Pandita Ramabai (1858-1922) was a scholar, feminist, and educator who is known to have broken every rule and tradition that were known to confine the lives of women in India of the 19th century. She has been known to fight for the oppressed and persecuted classes of women. India during those times was known for the patriarchal arches that bemoaned the paths of every community. Pandita Ramabai denounced the very patriarchy and went on to reform the way women were educated, she went on to bestow their rights. Furthermore, she knew the importance of education and the avenues that it would open for women when given a chance. The 19-year-old Ramabai had been conferred the title of Pandita and Saraswati for her immense knowledge and wisdom for being a Sanskrit scholar of Western India. She went on to address women in areas across the presidency of Calcutta in regards to women’s education and emancipation. She was already a social reformer by 1836. Later on, she went on to give lectures on women’s rights across the world.

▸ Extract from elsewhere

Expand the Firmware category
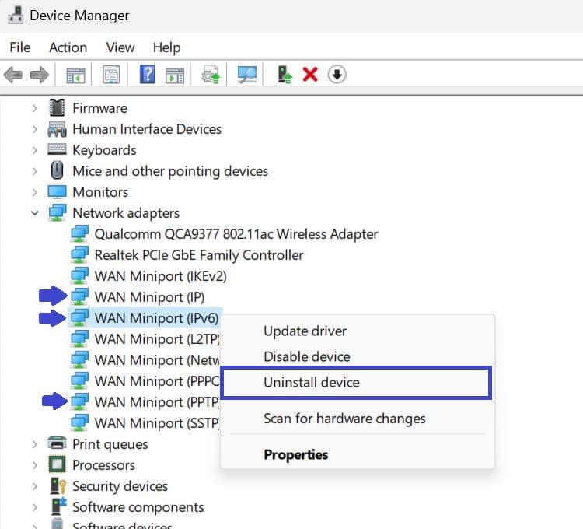 click(35, 108)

In 1882, she also went on to set up a women’s association in Poona, Maharashtra, namely the Arya Mahila Samaj for pursuing the idea of a progressive society. After traveling across North America, the American Ramabai Association was formed in Boston, and a subsidiary opened later in San Francisco in 1887. The main objective of the Association was to pledge financial support for a secular residential school for Hindu widows for a period of 10 years. In 1889, Pandita Ramabai opened Sharada Sadan (or Home for Learning) in Mumbai. The main objective of this endeavor was to empower young widowed women. She has been known to have been invited to testify before the Hunter Commission in September 1882, wherein she highlighted the then existent public hostility towards women’s education and focused on the need for more female teachers, inspectors, and women doctors. After this, the Kedgaon establishment, known as the Ramabai ‘Mukti’ [Salvation] Mission was set up in 1989 as a rescue home for sexually victimized women, old women, and blind women.
The patriarchal boundaries that Pandita Ramabai broke to achieve the foundations of rights for women across the country make her celebrated even today.
Bibliography
- Dyer, H. (1900). Pandita Ramabai: the story of her life. London: Morgan and Scott.
- Kosambi, Meera, “Multiple contestations: Pandita Ramabai’s educational and missionary activities in late nineteenth-century India and abroad. Women’s History Review. 2006.
- Ramabai, Pandita,” Reprint of The High Caste Hindu Woman,” 1981
- Laurea, Tesi. “Pandita Ramabai, the High-Caste Hindu woman who gave voice to Indian women’s appeal.” Universita Ca Foscari Venezia, 2019.
- Paul, Babli. “Pandita Ramabai–The Forgotten Heroine of India.” International Research Journal of Interdisciplinary & Multidisciplinary Studies (IRJIMS), vol. 1, no. VII, 2015. ISSN: 2394-7950 (Print).